Stratis estimates that the Amesbury plant is running at 40 percent capacity. We could easily double that when the market turns around. When we built the new plant, I was expecting to run it about 75 percent, he explains. Right now, most production is coming out of Amesbury. The Nottingham plant is shut down, while the Wilmington plant gets a lot of yard business, so we keep up our inventory there, but that is primarily an engineering, accounting and sales office. Continued, pages 18-20.

Stratis says that one bright spot has been an uptick in green building. We offer fly ash in our mix as standard, 15-25 percent, and obviously we are well within the 500 miles that would qualify us for producing with local materials, he says. Also, 10 percent of water used per yard is reclaimed from our washout. So, contractors looking to gain LEED points love us.

This attention to detail and advanced planning brings customers to E.F. Shea's door. We pride ourselves on customer service, says general manager Bob Flores. There aren't too many places where you can order a septic tank and have it delivered an hour or two later.

Employees take personal pride in the company's National Precast Concrete Association (NPCA) membership. E.F. Shea has achieved NPCA certification at its Wilmington and Amesbury plants, required for Department of Transportation projects. This is important because the process involves close scrutiny of the quality of our products, our safety procedures, and the service we provide, explains Stratis. Ed Shea is very conscientious about the upkeep on our equipment, for example. We have a fleet of well-maintained delivery trucks, and keep a large inventory to provide our customers with a quick turnaround time, from order to delivery.

In addition to customer loyalty, E.F. Shea enjoys the benefits of employee fidelity as well. The average employee has been working 10 years, and the company just celebrated its first employee retirement after 40 years of service. Stratis says, Employees appreciate the fact that Ed Shea is still here every day. Sometimes, he's actually in the production area pouring concrete with the guys. He may even take his 1952 GMC Tractor out on a delivery every once in a while.

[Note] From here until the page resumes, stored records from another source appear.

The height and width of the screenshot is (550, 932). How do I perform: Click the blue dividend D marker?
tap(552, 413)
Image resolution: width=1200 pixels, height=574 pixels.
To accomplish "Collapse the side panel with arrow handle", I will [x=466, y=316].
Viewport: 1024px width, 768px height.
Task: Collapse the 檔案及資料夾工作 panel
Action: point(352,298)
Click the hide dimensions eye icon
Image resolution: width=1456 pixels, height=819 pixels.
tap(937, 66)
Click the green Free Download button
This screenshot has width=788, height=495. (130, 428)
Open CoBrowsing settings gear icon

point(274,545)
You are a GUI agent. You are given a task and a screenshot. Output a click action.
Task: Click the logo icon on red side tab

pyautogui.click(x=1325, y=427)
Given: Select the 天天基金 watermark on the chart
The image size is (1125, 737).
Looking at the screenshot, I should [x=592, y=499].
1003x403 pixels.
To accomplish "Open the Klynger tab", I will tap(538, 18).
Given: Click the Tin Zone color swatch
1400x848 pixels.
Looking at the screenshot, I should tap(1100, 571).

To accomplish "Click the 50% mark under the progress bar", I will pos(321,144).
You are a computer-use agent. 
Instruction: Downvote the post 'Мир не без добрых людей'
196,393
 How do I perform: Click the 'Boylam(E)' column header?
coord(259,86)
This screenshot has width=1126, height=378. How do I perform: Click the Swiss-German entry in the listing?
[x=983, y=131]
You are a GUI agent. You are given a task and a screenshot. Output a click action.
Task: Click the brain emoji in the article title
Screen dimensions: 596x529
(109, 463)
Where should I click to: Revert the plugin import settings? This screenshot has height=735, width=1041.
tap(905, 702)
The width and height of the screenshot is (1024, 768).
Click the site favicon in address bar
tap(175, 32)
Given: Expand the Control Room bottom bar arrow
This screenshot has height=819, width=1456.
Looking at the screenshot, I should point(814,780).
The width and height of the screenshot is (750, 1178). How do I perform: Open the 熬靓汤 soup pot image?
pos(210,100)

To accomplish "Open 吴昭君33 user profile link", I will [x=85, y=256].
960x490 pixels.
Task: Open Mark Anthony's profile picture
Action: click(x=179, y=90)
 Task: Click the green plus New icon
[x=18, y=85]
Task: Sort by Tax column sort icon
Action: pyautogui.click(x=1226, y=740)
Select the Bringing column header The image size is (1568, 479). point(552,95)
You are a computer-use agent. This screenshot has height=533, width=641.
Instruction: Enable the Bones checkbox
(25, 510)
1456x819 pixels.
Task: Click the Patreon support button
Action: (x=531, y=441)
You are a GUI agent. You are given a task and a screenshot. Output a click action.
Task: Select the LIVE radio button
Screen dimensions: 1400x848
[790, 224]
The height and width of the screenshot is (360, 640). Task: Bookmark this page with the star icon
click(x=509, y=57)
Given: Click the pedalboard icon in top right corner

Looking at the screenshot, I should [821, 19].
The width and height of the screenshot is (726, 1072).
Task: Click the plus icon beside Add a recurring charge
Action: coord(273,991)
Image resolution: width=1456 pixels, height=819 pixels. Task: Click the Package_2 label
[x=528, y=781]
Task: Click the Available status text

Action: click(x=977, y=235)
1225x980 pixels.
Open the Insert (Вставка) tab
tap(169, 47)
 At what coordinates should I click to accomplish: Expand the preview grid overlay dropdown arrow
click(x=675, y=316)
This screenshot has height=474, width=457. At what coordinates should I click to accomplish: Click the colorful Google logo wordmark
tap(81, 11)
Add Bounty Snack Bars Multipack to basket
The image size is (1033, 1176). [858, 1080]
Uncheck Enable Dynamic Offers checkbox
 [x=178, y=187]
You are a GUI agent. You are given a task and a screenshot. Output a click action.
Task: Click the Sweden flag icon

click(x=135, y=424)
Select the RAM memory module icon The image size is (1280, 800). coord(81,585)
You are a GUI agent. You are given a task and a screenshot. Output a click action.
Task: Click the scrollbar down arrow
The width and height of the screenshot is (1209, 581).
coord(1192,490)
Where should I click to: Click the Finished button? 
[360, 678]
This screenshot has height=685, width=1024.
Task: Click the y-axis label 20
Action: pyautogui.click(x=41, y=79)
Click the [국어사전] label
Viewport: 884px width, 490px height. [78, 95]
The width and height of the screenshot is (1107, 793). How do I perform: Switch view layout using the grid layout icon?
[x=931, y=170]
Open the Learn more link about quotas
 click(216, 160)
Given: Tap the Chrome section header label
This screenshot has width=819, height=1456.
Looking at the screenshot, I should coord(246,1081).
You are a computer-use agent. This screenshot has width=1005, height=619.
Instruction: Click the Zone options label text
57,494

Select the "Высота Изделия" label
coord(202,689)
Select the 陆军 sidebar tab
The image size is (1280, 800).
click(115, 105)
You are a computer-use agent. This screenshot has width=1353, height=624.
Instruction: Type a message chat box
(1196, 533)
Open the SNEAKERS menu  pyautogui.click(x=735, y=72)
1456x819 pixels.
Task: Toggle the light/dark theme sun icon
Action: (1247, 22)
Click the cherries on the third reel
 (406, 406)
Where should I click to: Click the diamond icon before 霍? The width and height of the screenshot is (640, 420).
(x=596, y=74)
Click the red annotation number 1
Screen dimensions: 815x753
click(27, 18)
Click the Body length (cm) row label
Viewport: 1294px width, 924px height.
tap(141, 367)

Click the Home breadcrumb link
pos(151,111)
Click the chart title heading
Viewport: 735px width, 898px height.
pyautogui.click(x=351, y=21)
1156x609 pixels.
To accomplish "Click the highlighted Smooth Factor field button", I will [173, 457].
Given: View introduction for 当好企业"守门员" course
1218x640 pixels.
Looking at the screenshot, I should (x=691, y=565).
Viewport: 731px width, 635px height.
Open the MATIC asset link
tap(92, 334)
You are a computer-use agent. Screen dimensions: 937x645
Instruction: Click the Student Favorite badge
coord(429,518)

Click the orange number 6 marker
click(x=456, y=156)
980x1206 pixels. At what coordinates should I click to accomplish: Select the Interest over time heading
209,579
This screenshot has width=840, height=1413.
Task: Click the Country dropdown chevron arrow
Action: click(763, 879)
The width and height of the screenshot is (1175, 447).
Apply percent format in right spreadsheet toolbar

Adds Flores, Ed Shea is the type of guy who seems to know just about everyone. He is well respected in the industry. People know what he stands for. Anyone would want to work with him with just a handshake. And although this business is very competitive, we have a great relationship with our competition. Our open-door policy has paid big dividends, as many of our competitors purchase products from us that they don't manufacture.